++++ Exercise input ++++
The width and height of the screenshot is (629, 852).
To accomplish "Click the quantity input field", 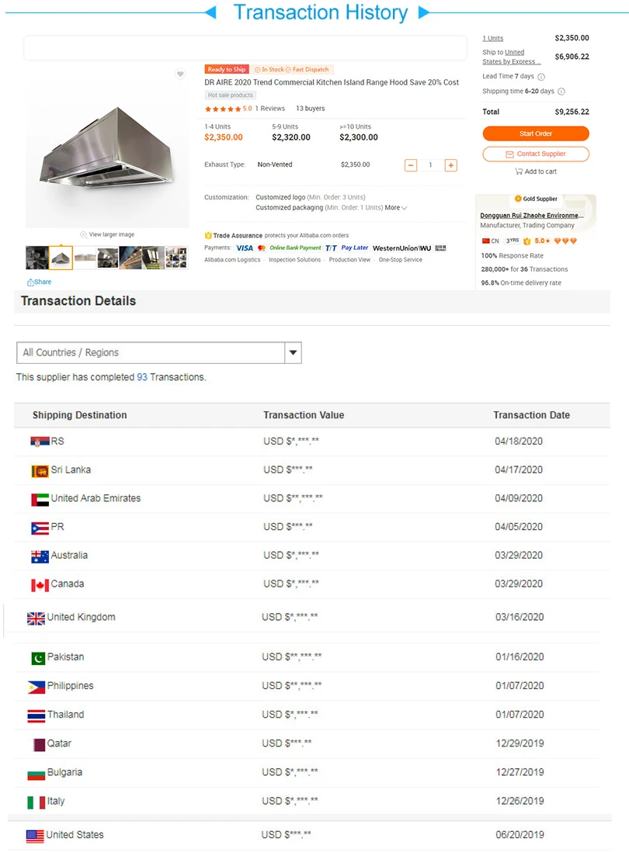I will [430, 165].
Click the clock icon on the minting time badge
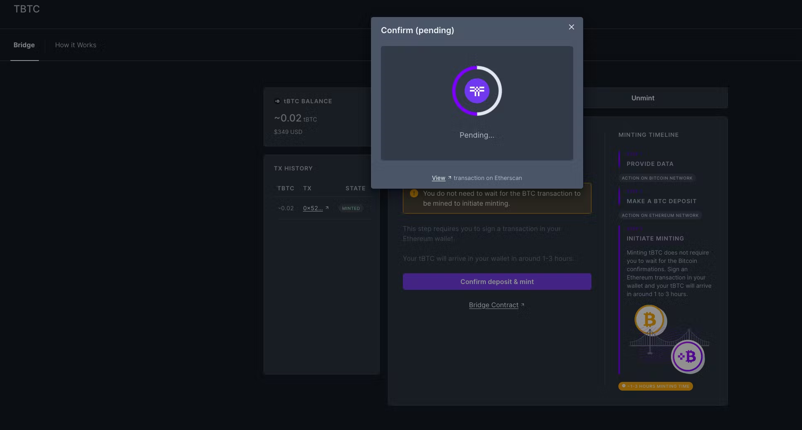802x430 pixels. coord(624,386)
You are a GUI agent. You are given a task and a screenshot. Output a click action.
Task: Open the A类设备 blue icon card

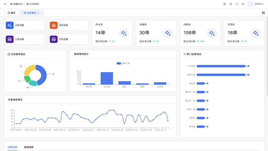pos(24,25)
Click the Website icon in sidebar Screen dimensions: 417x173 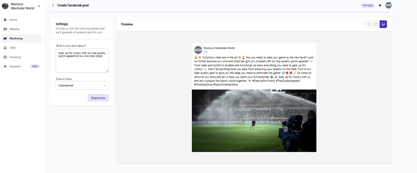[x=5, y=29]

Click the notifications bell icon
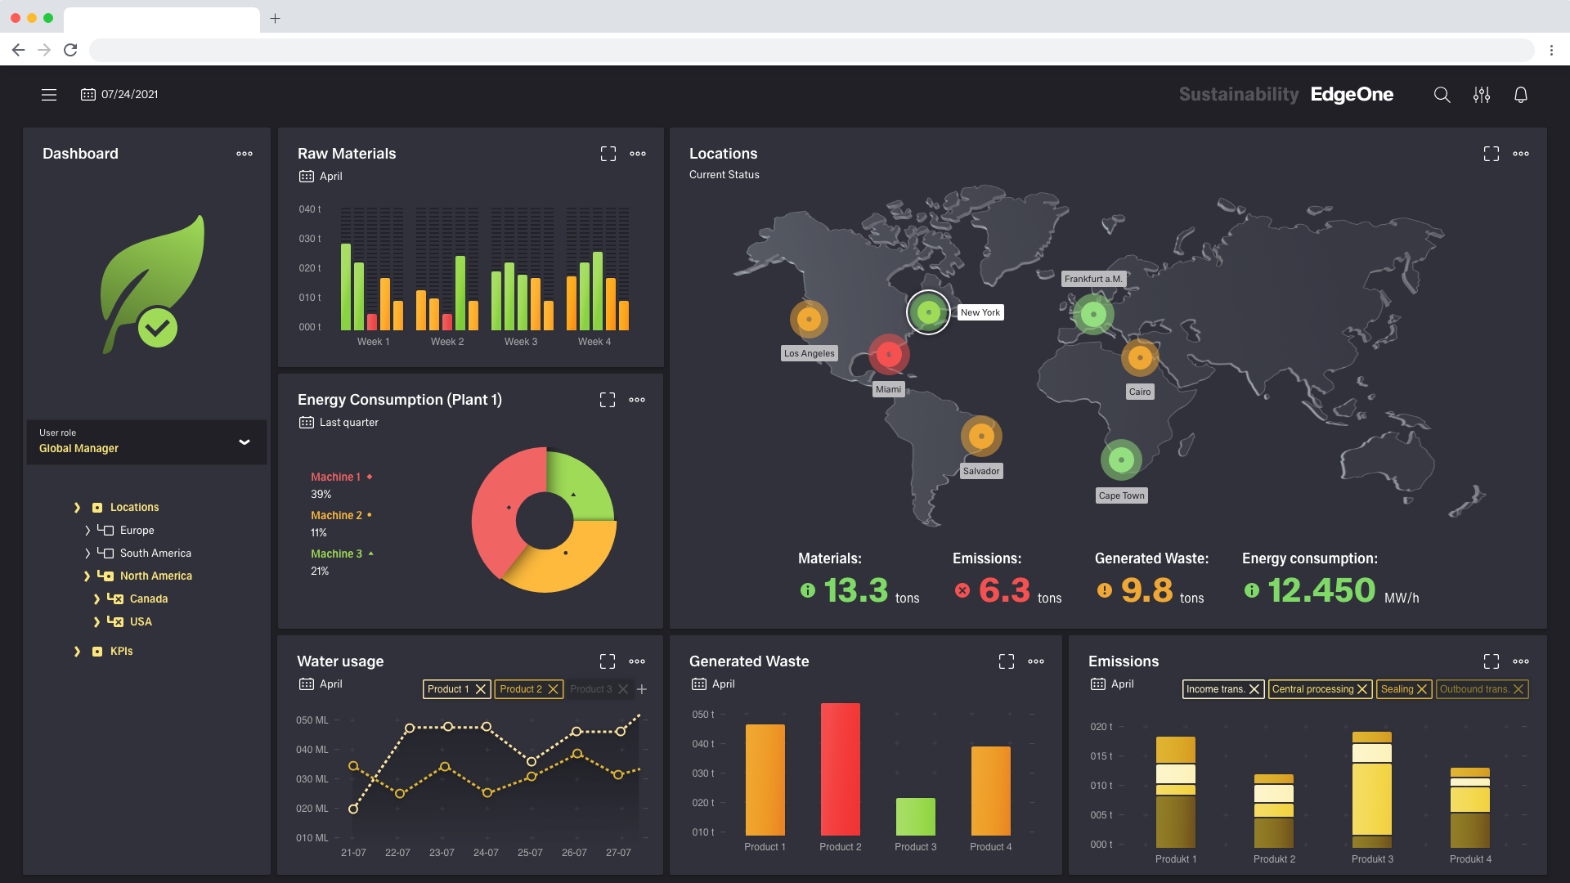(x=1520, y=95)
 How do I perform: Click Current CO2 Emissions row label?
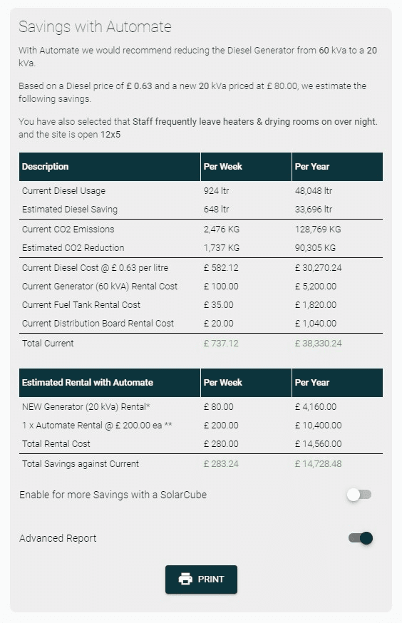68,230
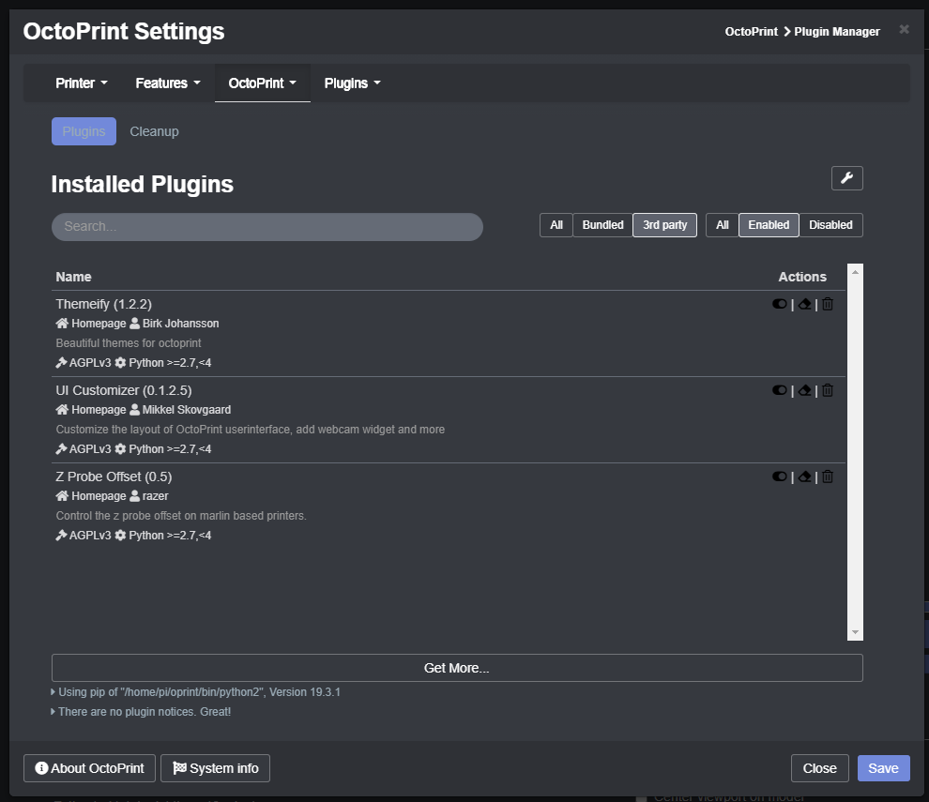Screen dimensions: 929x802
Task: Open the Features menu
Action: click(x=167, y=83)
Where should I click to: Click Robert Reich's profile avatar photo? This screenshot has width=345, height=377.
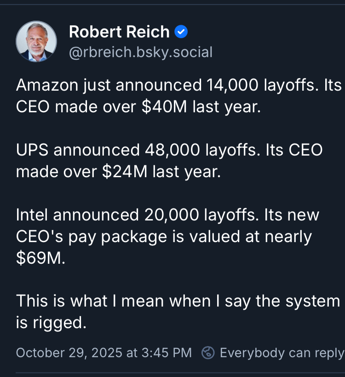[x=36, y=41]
++++
#### [Exercise details]
Copy the listing from the line containing "Click the notifications bell icon" through the end, with both ends included and the pictures left out.

#### [Result for this task]
Click the notifications bell icon
(x=1520, y=95)
 How do I perform: Click Current CO2 Emissions row label?
68,230
Screen dimensions: 929x802
Task: Open the Features menu
Action: click(x=167, y=83)
Where should I click to: Click Robert Reich's profile avatar photo? This screenshot has width=345, height=377.
[x=36, y=41]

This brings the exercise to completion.